Babe wake up, new flathub frontend just dropped
Your comment got me thinking… Is this a big deal, or even a small deal?
I think it’s a deal of some proportion. If someone is trying out Linux for the first time and stumbles across how Flatpaks work and starts exploring Flathub, maybe their initial impression will be good enough to consider switching. If something appears to be polished, then maybe it is.
Actually- yeah.
Perception is reality; while hardcore nerds are willing to roll their own distributions, there’s a reason Ubuntu is damn popular. Most normal people want their computers to work, and to have an easy discoverable ecosystem.
So yeah. A Big deal
huge deal, software discoverability is one of the worst issues in linux rn.
KDE Discover?
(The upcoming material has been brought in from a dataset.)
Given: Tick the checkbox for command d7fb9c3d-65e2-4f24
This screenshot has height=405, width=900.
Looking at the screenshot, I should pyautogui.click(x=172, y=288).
Surely looks better than whatever this is
I hope it will change software discoverability on linux for the better.
TurboWarp looks suspiciously like Scratch
Mod of Scratch 3 with a compiler, dark mode, addons, and more features.
Yes, on the website you just put the scratch url in and it compiles it to JavaScript
It’s basically just an improved alternative to phosphorus
@AdrianTheFrog oh that’s pretty cool. Old popular (& well made games) could be ported to an app using that
Just realized I’ve never used the flat hub website
I always check if the was packaged by the developer. I tend not to trust apps packaged by someone else.
I always check if the was packaged
the gnome app store shows the verified status of apps, im pretty sure the kde one does too
It is useful to check the manifest file, some developer list additional setup guide and options in their github readme.
Top 60% of the screen is garbage. I hate app stores… This is why I use the cli.
/get off my lawn
It’s the beauty of Flatpak, works both ways no prob
Yeah just wish it would show the verified status in the cli, that’s the only reason I still go to the website
You have 2 other options:
- Gnome Software
- Create a TUI
I like this style, reminds me of modrinth
It’s the Gnome/adwaita style. There are many apps (on flathub) which have it too.
Comparisons kills the art
Looks nice
They finally got Sopwith.
Yet, we still don’t have a proper way to mirror the parts (or the entire) repository and/or have useful offline archives of flatpaks for certain cases.
Can’t you just use github API? everything is hosted on github.
You can basically list all the package under the flathub org, git clone, and build them.
… that can be said from apt repositories. But… they’re made in a way you can mirror the entire thing offline.